Philip the Good, Duke of Burgundy. One of the most powerful princes in fifteenth-century Western Europe, Philip famously hosted the “Feast of the Pheasant” in February 1454, where he vowed to take up the cross against the Turks. Thereafter he often put forth sincere efforts to honor that vow, starting with his personal attendance at the Diet of Regensburg in May 1454. But the complexities of his political circumstances ultimately placed strong limits on his crusading aspirations.
Sigismund, king of Hungary and Croatia (1387), king of Germany (1411), Bohemia (1419), and Holy Roman emperor (1433).

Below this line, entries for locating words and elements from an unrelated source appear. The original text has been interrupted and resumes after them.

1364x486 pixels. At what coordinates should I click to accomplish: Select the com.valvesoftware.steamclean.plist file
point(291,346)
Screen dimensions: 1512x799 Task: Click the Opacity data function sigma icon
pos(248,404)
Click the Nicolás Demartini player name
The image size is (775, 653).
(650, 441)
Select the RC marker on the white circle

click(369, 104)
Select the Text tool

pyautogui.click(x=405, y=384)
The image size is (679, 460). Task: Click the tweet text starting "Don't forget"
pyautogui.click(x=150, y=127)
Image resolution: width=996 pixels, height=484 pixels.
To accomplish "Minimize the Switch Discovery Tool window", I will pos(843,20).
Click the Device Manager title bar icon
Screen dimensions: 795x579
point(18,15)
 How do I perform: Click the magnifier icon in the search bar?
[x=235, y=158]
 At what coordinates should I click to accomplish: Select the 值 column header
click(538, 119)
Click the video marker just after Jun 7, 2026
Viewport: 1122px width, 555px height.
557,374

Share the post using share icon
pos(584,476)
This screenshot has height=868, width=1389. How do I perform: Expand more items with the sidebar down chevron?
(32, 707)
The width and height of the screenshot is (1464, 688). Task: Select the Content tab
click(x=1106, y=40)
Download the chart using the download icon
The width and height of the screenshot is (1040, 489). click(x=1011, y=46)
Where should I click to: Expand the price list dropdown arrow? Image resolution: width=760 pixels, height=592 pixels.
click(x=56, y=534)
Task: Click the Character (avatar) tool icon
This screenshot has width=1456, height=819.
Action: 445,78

Son of Charles IV and last member of the Luxembourg dynasty, Sigismund led a crusade against the Ottomans that ended in defeat at Nicopolis in 1396. Thereafter he worked to reform Hungary’s military and financial affairs and played a central role in the affairs of the Council of Constance, including the execution of Jan Hus.
Stefan Lazarević, despot of Serbia and ban of Macsó. Son of Prince Lazar Hrebeljanović of Serbia, Stefan was a key Ottoman vassal until Bayezid’s defeat at Ankara. Thereafter he cultivated ties with both Constantinople and Hungary. The Byzantines recognized him as despot in 1402, and in 1403 Sigismund recognized him as both ban of Macsó and a member of the Order of the Dragon. For two decades and more thereafter, until his death in 1427, Stefan became the patron of a remarkable architectural and cultural flowering in Belgrade.
Timur, or “Tamerlane,” central Asian warlord. An ambitious and energetic ruler who styled himself as successor to the legacy of Genghis Khan, Timur launched a series of campaigns across his far-western frontiers, into Syria and Anatolia. Among these was a campaign that ended in the defeat and capture of the Ottoman sultan Bayezid in 1402. A decade of feud and instability in the Ottoman world followed.
Ulrich II, Count of Celje. Ruler of an important network of territories along the Sava River (in modern Slovenia), Ulrich II claimed authority as regent for Ladislaus V and thus a role in the affairs of Hungary. He was also son-in-law to George Branković. As such, he was a key figure in the military and diplomatic affairs surrounding Belgrade. He was also a fierce rival to John Hunyadi, whose son Ladislaus murdered Ulrich II in Belgrade in November 1456.